Because of this, pelvic floor muscle training is recommended as the first line of action for managing incontinence. Boasting level 1 evidence to support its effectiveness, pelvic floor muscle training is recommended for a period of at least 3 months before pharmacological or surgical interventions are considered.
But despite robust evidence supporting pelvic floor muscle training for the prevention and treatment of incontinence, there have not been any trials related to the cost-effectiveness of different models for delivering this care…which leads us to this paper.
What was the intent of this research?
The specific research question for this study was:
What is the most cost-effective way of providing pelvic floor muscle training (PFMT) to prevent or treat postpartum incontinence?
What were the authors’ methods?
The authors completed a meta-analysis and cost-effectiveness analysis of the PFMT delivery models included in a recent Cochrane systematic review.
All PFMT trials included participants who were:
- pregnant or within their first year post-pregnancy, and
- looking to prevent or treat UI or FI.
Pelvic floor muscle training was provided in individual sessions, group sessions, or a combination of the two. All treatments were delivered by physiotherapists.
Outcome measures for clinical effectiveness
The studies primarily used self-report assessment tools, including the following:
- Incontinence Impact Questionnaire
- Urogenital Distress Inventory
- Female Pelvic Floor Questionnaire
Calculation for cost-effectiveness
To calculate the financial impact associated with each intervention, the authors considered the following:
- Health service costs: Staffing hours, room use, and materials.
- Consumer costs: Out-of-pocket costs, child care, and lost work hours.
- Cost savings: Estimated reduction in pad usage.
Results
This meta-analysis included 17 trials.

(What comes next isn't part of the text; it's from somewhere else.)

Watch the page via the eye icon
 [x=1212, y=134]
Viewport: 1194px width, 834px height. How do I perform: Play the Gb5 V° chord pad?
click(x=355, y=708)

Three models of care were found to be clinically effective.
The 3 clinically effective models of care
Model 1: Individually supervised PFMT during pregnancy to prevent urinary incontinence.
Model 2: Group-based PFMT during pregnancy to prevent or treat urinary incontinence.
Model 3: Individually supervised postnatal PFMT to treat urinary incontinence and prevent or treat fecal incontinence.
The cost-effectiveness of these models
The authors made 3 key comparisons when calculating the cost-effectiveness of these models:
1. Individual prenatal prevention is more cost-effective than postnatal incontinence treatment.
2. Group-based PFMT for prevention DURING pregnancy is a more efficient model than individual PFMT service AFTER birth. This holds true for groups of 4 or more.
3. Group-based treatment DURING pregnancy can also be more efficient than individual prenatal care—again, as long as the group size is large enough. (The math on this one was more complicated, so I’ll refer you to the article.)
Discussion and Recommendations
Given the clinical and cost-effectiveness of preventing incontinence during the prenatal period, the authors set forth these recommendations:
All continent pregnant women should have the opportunity to participate in UI prevention services. It is more efficient to provide group-based prevention services to all women during pregnancy than it is to provide individual treatment sessions to incontinent women postnatally. (Provided that the group includes at least 4 women.)
However, the article also emphasized that the value of treatment during the postnatal period should not be discounted given its important role in the management of both urinary and fecal incontinence.
Lastly, the authors pointed out that asymptomatic women need to be educated on the benefit of incontinence prevention in order to encourage engagement in prevention-based services—and health service providers must prioritize the prevention of incontinence by offering low-risk, cost-effective PMFT services. Therefore, incontinence prevention should be strongly supported by individual maternity care providers.